Bu durum gençlerin bir yere sabitlenmemeyi, bağlanmamayı, hareket halinde olmayı ve sürekli anlık ve hızlı değişimleri takip etmeyi getirmiş ve uzamda dolaşma anlayışını yaygınlaştırmıştır. Yeygel-Çakır’a göre (2017, s.756), sosyal medyanın imza kampanyalarıyla ideal bir ortam yarattığını böylelikle yalnızca politik amaçlarla değil aynı zamanda yardım, bağış toplama gibi etkinliklerle kamuoyunda bir farklılık oluşturmaktadırlar. Bu bağlamda sosyal medyayı kullanmada aktif olan gençler sosyal ağ siteleri ve bloglar gibi yeni medya mecralarından zaman ve mekan sınırlaması olmadan amaçları doğrultusunda kamuoyunu etkileme kabiliyetine gösterebilmişlerdir. Sosyal medya yeni bir teknolojik araç olarak toplumsal pratiklerimizin değişmesine yol açmıştır. Dijital ortamda gerçekleşen toplumsal hareketler sıra dışı olmaktan çıkmış, gençlerin kullanmayı çok iyi bildikleri sosyal medya mecraları olarak onlara yeni eylemlilik alanı açmıştır. Böylelikle bireyler yeni toplumsal hareketler açısından sosyal medya üzerinden bir kamuoyu yaratmayı gerçekleştirebilmektedirler.

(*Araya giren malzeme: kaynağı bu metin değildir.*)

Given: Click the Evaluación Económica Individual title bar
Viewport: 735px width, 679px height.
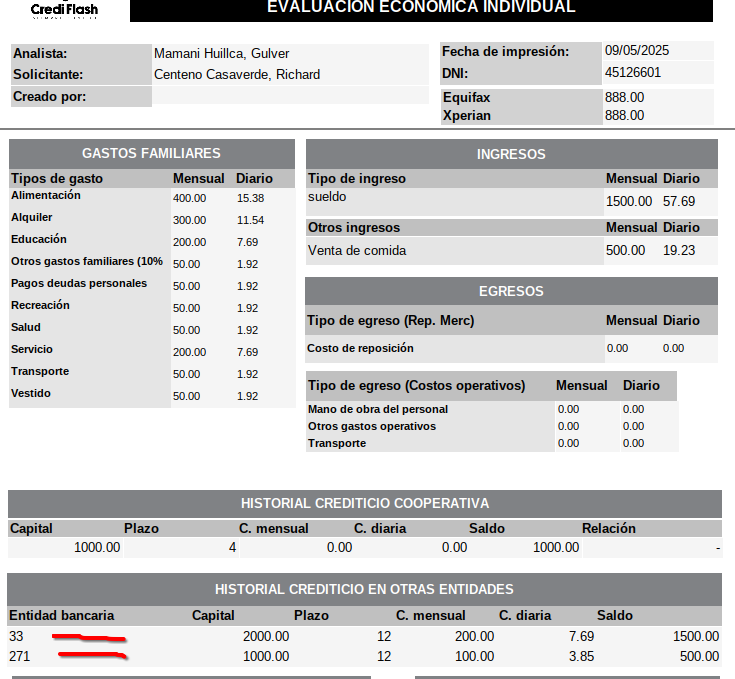Looking at the screenshot, I should coord(421,9).
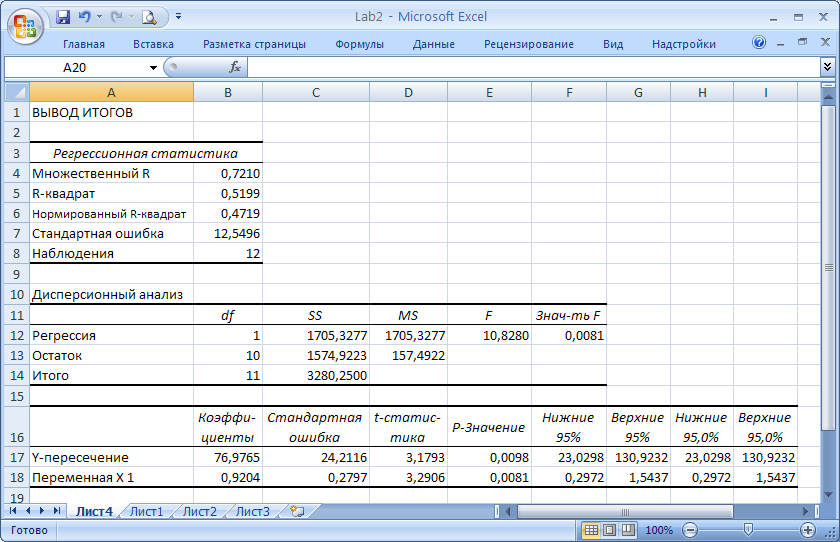This screenshot has width=840, height=542.
Task: Select cell A1 with ВЫВОД ИТОГОВ
Action: [110, 112]
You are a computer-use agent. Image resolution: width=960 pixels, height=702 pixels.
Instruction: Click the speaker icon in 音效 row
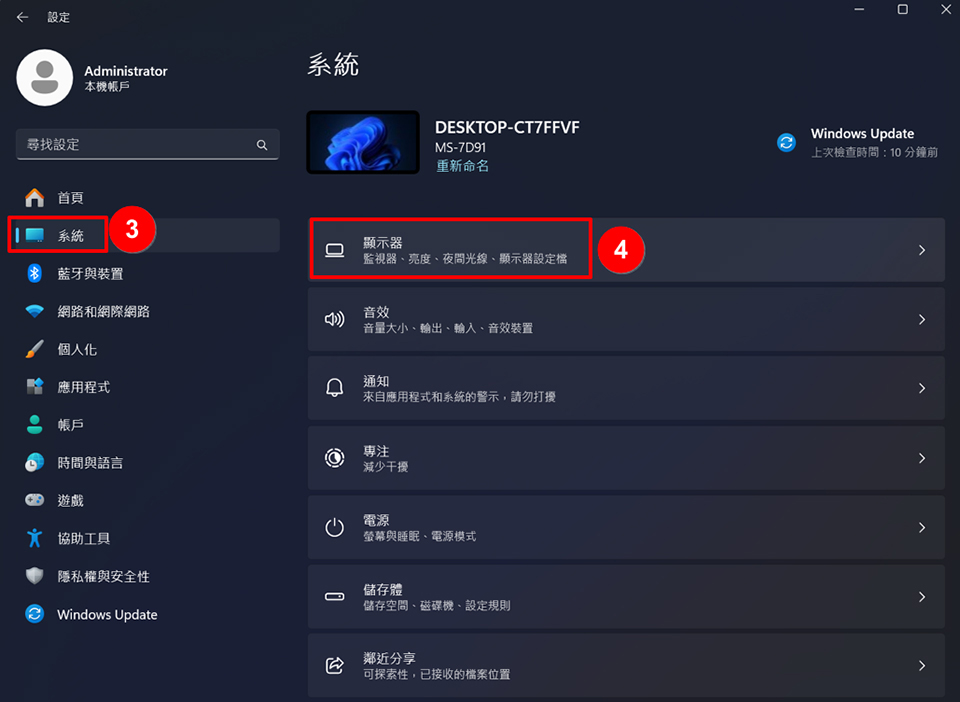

Castells’e göre (2000), ağlardan oluşan bu yeni toplum, yirminci yüzyılın son çeyreğinde, zamanla kesişecek olan bağımsız üç süreçle üretilmiştir: Birincisi bilgi teknolojisindeki devrim; ikincisi hem kapitalizmin hem de devletçiliğin sosyo-ekonomik yeniden yapılandırılması; üçüncüsü ise Batı’da 1960’larda ortaya çıkan kültürel ve toplumsal hareketlerdir. Bu noktada internet, bilgisayar ağlarının ifade etmektedir. İnternet, küresel/yerel bağlantıda farklı medyaya bağlanan elektronik üstün metin iletişim ağlarından (yani yapım stüdyoları, haber odaları, bilgisayarlı bilgi sistemleri, mobil ileti birimleri ve gitgide artan interaktif göndericiler ve alıcılar) oluşmaktadır. Bu noktada en dinamik toplumsal hareketler kente, ülkeye, bölgeye ve dünyaya internet yoluyla bağlanmaktadır.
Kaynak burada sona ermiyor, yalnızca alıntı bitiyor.